**Stated problem:** From the personal essay, return the passage starting at "Alas, even in" and ending at "is hopeless now.", copied word for word.

**Provided text:**
START

Birth and rebirth
Career-bent and stubborn, I emerged into the working world a howling, independent don’t-listen-to-nobody mujer sometime in the mid-‘80s. Tell me what to do? Just try it. Pin me down? Yeah, right. Have kids? Not me. I’m prickly. When not directly defiant, you bet I can be passive-aggressive. My husband and some of my former editors will agree. Because it’s the truth. It’s also the reason, partly, for the fact that we have no children. Don’t get me wrong; children rock. I love them and respect them. Especially those born to people I care about. I’m a godmother, even. But motherhood was never a goal to which I aspired.
Alas, even in her increasingly demented state my mother laments that she has no grandchildren – that not one of her three children, two of whom are married, have any kids. It’s our fault, she likes to point out, our fault, that she is forced to latch onto any child, anywhere – at Sam’s Club, at the movie theater, at church – to lavish with attention, with singing, with kisses, with hugs, with admonitions to the parents about taking good care of them. Our fault. It doesn’t bother me much anymore. How could it? After all, she is right about none of us having children, though I’d be lying if I said I ever really heard that finite maternal clock. The tick-tocking never reached my ears. This is something I used to be able to point out to my mother when she had all her cognitive skills. The discussion is hopeless now.

END

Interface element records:
START

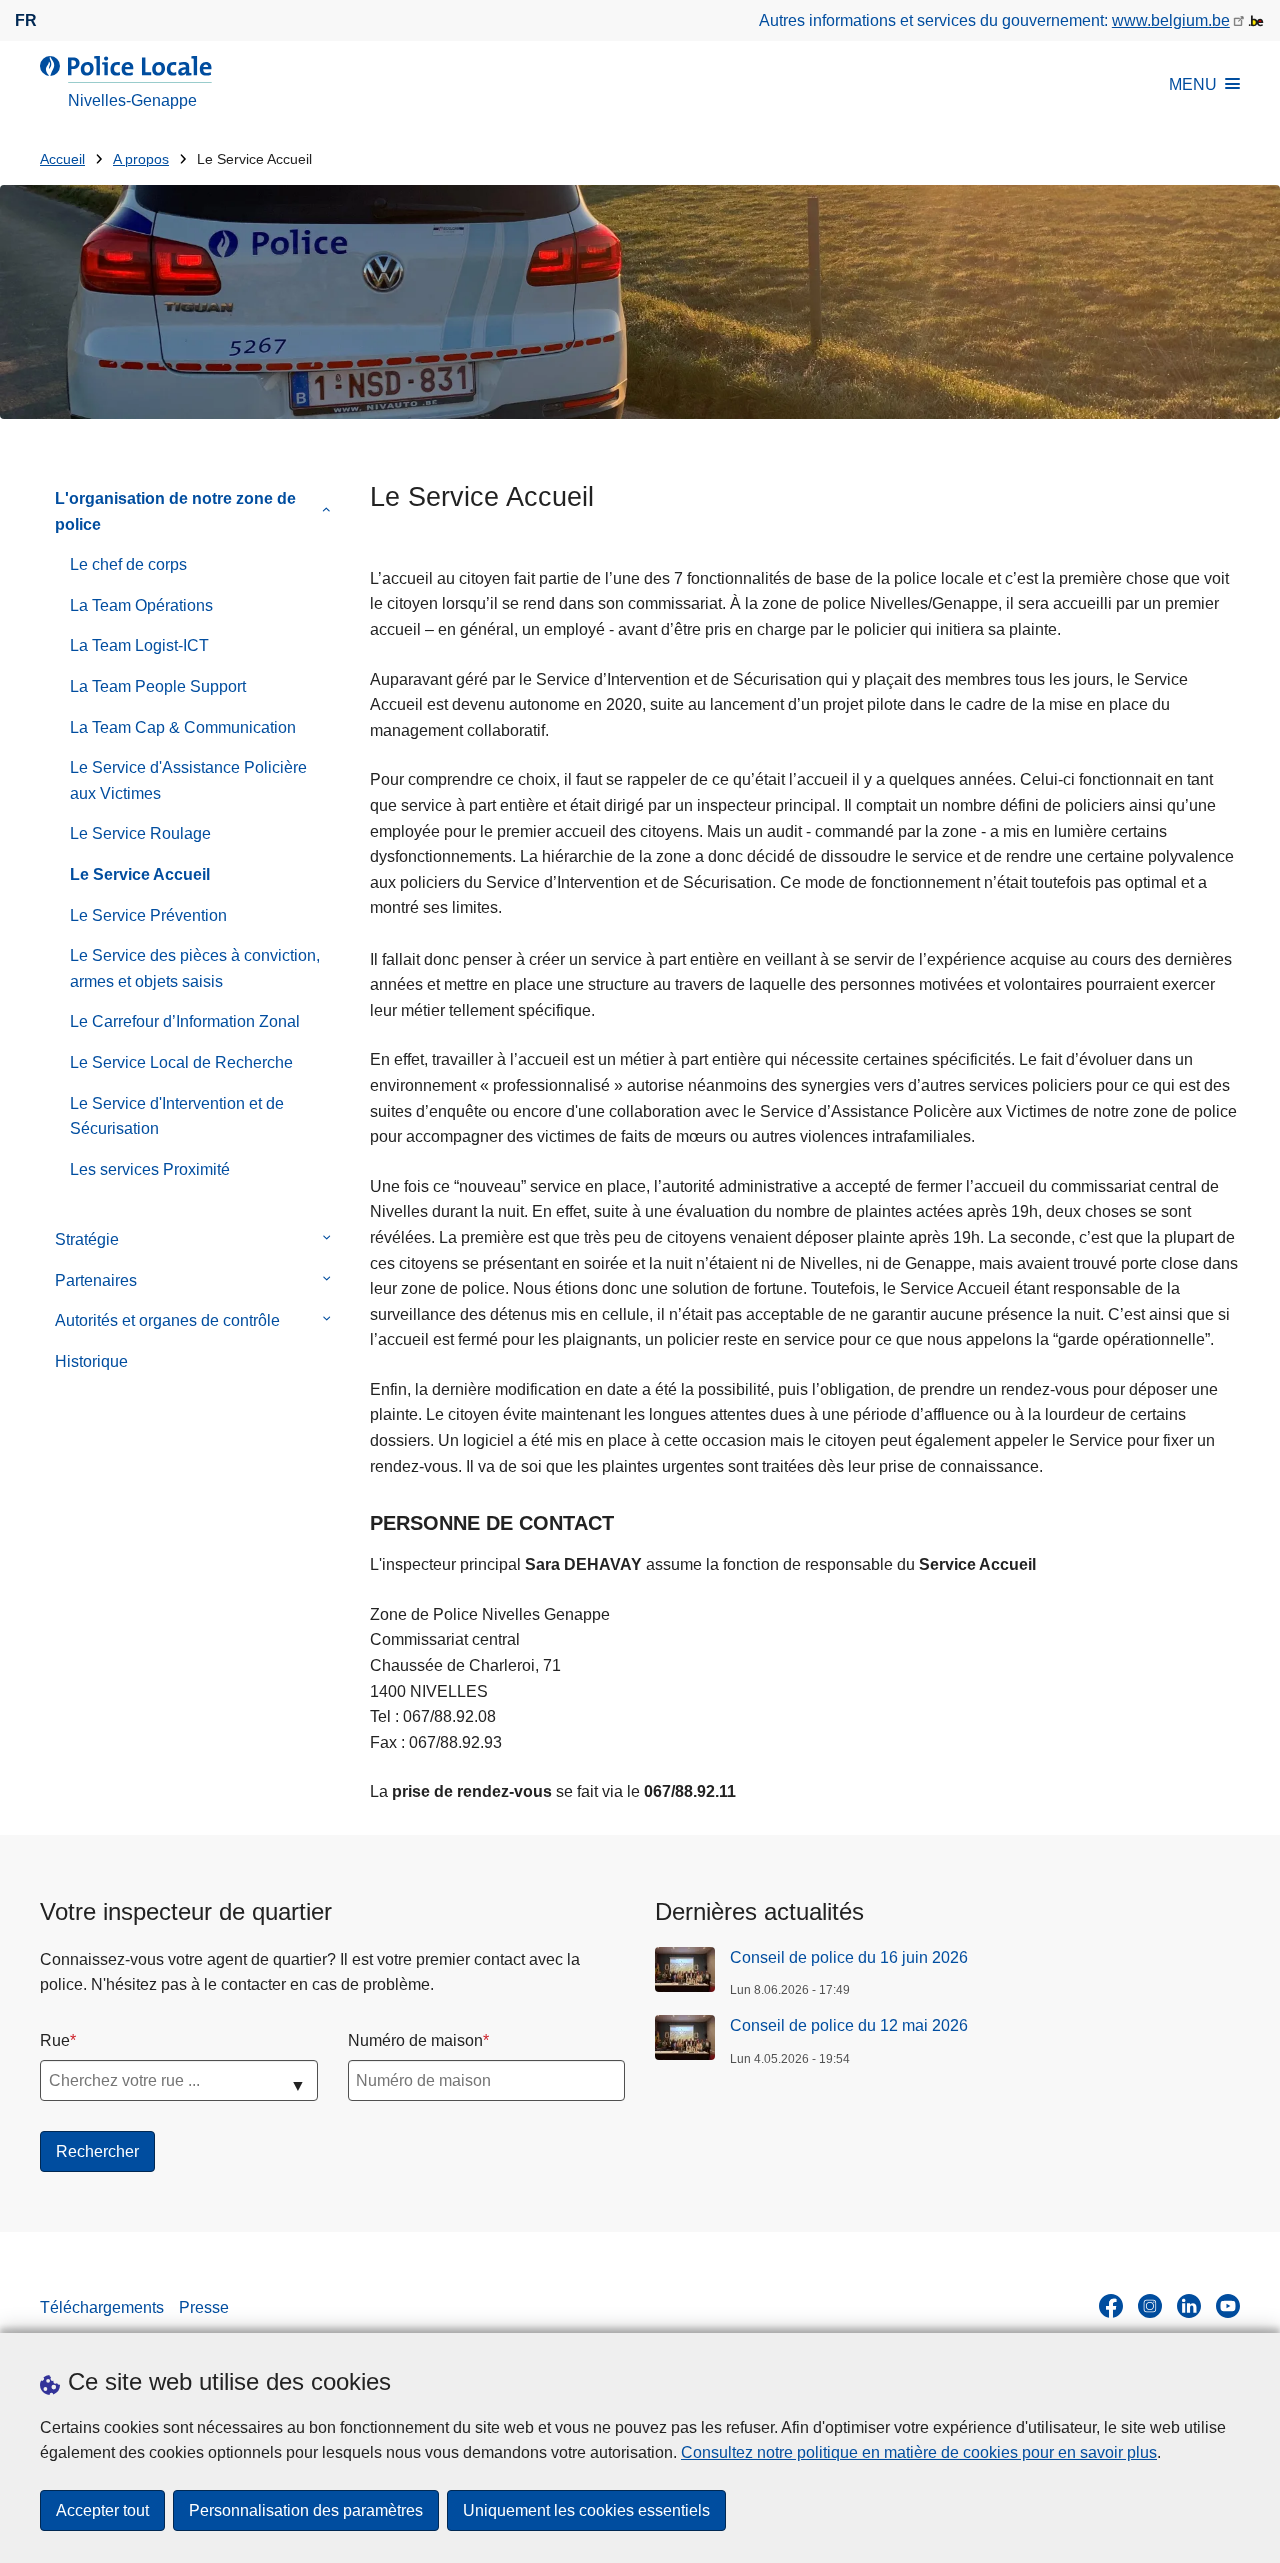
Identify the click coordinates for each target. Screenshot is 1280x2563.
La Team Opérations (141, 605)
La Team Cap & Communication (183, 727)
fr (26, 20)
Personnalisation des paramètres (306, 2510)
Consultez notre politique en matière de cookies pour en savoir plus (919, 2452)
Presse (204, 2307)
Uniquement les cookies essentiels (586, 2510)
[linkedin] (1189, 2306)
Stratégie (87, 1239)
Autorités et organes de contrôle (167, 1320)
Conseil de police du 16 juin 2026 (849, 1957)
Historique (91, 1361)
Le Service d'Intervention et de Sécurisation (177, 1116)
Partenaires (96, 1280)
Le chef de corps (128, 564)
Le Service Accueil (140, 874)
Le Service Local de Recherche (181, 1062)
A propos (141, 159)
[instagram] (1150, 2306)
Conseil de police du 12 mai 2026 (849, 2025)
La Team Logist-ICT (139, 645)
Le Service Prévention (148, 915)
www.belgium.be (1171, 20)
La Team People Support (158, 686)
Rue (55, 2040)
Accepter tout (102, 2510)
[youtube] (1228, 2306)
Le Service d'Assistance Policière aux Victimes (188, 780)
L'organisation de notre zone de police (175, 511)
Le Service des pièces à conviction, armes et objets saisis (195, 968)
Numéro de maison (415, 2040)
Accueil (62, 159)
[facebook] (1111, 2306)
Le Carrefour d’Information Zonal (185, 1021)
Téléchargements (102, 2307)
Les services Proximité (150, 1169)
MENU (1193, 84)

END

**Final result:**
Alas, even in her increasingly demented state my mother laments that she has no grandchildren – that not one of her three children, two of whom are married, have any kids. It’s our fault, she likes to point out, our fault, that she is forced to latch onto any child, anywhere – at Sam’s Club, at the movie theater, at church – to lavish with attention, with singing, with kisses, with hugs, with admonitions to the parents about taking good care of them. Our fault. It doesn’t bother me much anymore. How could it? After all, she is right about none of us having children, though I’d be lying if I said I ever really heard that finite maternal clock. The tick-tocking never reached my ears. This is something I used to be able to point out to my mother when she had all her cognitive skills. The discussion is hopeless now.